Two poems by Maria Apichella

Steering round roads, flagged by associations
I see pieces of bone in the hills, woven
in grass and stony bristle along the paths;
a jaw lies open in a stream.
I have been up there before and I’ll go again.
Down here I lift up my eyes to the relics
in the hills, to a tractor boy grown up,
who winced as he flattened the things around him.
He stood with me in the valley;
faced me in the bracken,
bellowing not for the divine but for me
his canticle, the call of imagined water.
He was born with suspicion in his throat,
I kinetic with spirit.
Together we traced the borders,
trod the foothills,
rolled the foam flecked waves, the gritty beaches,
the salt cold depths of his home.
He wanted to be a dragon-tailed warrior.
He spoke in a language I could only feel.
There are bones in the memory
of that boy who shambled off,
no forwarding address.
I stayed here
hovering steep on the brink,
jittery with my own longing, which he pressed into me
a recurring pain searing the dark tissue,
the marrow,
the cells of all the guts I’ve got.

My foot would have slipped but the Rescuer
was already there, and knew the whole boring story.
He caught me like a scent, a look.

Meanwhile the Organic trash bag hangs in the air. Lemon,
carrot rind, clump of hard coffee.  One   two   three
a word has been found. The kitchen light splats bushy
gold on my boy’s lovely head.
The day sinks into the salad bowl.
Only the bark of wolf-dogs, mutts.
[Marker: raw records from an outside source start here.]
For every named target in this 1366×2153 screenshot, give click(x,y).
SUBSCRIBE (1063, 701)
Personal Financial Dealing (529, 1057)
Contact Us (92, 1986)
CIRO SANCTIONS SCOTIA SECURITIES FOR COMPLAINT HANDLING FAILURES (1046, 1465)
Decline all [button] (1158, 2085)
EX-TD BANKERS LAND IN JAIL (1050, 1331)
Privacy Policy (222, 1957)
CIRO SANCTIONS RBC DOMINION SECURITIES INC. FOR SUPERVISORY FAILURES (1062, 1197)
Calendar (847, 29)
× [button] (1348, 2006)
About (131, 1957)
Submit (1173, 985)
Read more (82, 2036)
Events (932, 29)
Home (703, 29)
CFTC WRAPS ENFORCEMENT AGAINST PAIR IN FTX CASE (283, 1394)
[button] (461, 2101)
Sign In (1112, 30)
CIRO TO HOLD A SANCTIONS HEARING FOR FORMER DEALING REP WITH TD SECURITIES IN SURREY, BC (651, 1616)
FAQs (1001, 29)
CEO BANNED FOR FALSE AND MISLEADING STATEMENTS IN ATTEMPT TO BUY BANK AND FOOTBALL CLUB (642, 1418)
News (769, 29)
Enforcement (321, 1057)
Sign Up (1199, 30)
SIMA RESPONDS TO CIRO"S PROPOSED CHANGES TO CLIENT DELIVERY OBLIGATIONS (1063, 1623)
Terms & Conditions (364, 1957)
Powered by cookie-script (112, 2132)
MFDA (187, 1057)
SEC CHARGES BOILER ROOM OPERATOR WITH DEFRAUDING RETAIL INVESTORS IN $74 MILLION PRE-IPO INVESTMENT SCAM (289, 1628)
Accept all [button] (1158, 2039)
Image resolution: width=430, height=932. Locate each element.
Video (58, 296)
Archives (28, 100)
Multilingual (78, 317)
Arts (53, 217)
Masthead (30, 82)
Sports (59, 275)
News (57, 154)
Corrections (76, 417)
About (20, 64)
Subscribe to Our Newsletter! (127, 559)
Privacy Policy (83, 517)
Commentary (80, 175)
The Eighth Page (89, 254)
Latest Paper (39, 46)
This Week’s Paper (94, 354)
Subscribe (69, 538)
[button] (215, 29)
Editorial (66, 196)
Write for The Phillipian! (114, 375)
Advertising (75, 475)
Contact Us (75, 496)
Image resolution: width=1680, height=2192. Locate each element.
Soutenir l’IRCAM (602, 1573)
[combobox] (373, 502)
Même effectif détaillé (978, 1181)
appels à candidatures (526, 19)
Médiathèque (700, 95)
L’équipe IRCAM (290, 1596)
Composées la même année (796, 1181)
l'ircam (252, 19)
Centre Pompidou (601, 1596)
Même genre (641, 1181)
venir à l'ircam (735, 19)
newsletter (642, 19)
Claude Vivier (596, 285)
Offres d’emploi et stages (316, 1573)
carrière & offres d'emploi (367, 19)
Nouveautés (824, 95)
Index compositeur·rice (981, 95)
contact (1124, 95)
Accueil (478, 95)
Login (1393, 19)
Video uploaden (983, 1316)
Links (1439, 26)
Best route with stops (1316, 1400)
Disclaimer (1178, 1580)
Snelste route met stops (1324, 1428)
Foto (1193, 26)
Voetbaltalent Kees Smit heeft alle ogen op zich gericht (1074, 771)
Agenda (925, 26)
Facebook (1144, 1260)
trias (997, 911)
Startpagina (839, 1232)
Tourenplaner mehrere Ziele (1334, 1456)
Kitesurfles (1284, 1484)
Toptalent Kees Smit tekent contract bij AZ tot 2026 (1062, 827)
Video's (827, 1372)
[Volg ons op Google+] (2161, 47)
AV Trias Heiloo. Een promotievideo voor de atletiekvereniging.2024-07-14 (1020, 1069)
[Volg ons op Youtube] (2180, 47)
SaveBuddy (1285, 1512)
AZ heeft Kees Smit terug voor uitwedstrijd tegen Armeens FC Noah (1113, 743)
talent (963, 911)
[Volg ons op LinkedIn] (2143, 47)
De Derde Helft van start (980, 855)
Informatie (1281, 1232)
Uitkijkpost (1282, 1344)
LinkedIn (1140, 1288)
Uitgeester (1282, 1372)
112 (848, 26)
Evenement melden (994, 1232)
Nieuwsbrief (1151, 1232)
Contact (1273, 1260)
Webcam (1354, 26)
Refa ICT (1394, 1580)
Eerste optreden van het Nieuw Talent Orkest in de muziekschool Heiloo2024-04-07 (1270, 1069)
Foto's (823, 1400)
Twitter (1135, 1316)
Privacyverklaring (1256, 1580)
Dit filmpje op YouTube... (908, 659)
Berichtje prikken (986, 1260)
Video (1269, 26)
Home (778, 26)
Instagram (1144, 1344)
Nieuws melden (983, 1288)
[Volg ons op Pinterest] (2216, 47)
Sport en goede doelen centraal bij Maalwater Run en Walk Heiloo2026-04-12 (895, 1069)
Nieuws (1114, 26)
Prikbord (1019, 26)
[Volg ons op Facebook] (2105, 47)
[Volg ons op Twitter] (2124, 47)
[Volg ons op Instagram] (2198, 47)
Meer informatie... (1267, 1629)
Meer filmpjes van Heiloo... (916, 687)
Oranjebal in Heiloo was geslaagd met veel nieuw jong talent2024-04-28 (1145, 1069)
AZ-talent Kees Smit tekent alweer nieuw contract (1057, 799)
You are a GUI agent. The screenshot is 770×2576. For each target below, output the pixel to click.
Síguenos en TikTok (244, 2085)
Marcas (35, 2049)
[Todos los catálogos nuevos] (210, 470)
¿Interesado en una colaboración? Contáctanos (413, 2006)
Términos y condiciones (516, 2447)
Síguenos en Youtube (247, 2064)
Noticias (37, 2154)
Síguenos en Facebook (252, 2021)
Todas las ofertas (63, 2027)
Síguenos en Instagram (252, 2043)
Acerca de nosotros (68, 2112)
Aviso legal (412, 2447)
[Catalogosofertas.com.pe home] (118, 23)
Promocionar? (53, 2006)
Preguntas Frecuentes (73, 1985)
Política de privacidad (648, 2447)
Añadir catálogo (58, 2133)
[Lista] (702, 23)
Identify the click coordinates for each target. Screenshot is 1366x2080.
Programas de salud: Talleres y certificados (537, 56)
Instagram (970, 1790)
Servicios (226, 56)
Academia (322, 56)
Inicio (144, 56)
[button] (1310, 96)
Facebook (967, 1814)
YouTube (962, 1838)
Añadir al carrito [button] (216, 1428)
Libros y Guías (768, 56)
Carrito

The blonde
German girls laugh in the house above.
The tawny cat, all bendy bones and a jewel-like sore
on its oozing spine, crying like a child.
The kettle has finally boiled.

Scrabble continues slow: What do I look like,
a dictionary?
I’m just trying to model the non-competitive spirit.
I am going to write America, Xenophobic. Pisa
spreads below. Mass gongs. Postcards are sent
and home is just over that mountain.
Tomorrow we eat more gelato.
Bloody hell,
Jewish words in the scrabble?
We will have chocolate with strawberry, or banana with mango.
We will eat, go to Mass,
put ourselves in the sea.
There is more sausage in the fridge,
tea in the pot with no lid.
Your nationality sits on your head, several treasure troves   deep,
what am I? Last.  Epic failure.
Welsh people in a Pope forgiven country.
My sister, a non-Catholic teenager,
was force fed the Host by a harried Priest.
God does not mind.
Give the Protestant a chance, my mother said.
Make your mark. Don’t be such a meanie.
I require silence. Liz, Maria, Callie.
I’ll use pepper spray.
Fingertips are more sensitive than the tongue.
Fore finger has no face.
Daddy sleeps upstairs.
The green glass waits to be an inspiration.
The squeak, squeak, squeak
of the gadget floor mop,
most annoying sound in the world,      continues.

It’s late.
You bite your thumb at me? Screw you, sucker.
Let’s finish the game.
That’s how a poem should start.

About the author

Maria Apichella teaches online for the University of Maryland, Europe, and is in the midst of her PhD in English and Creative Writing at…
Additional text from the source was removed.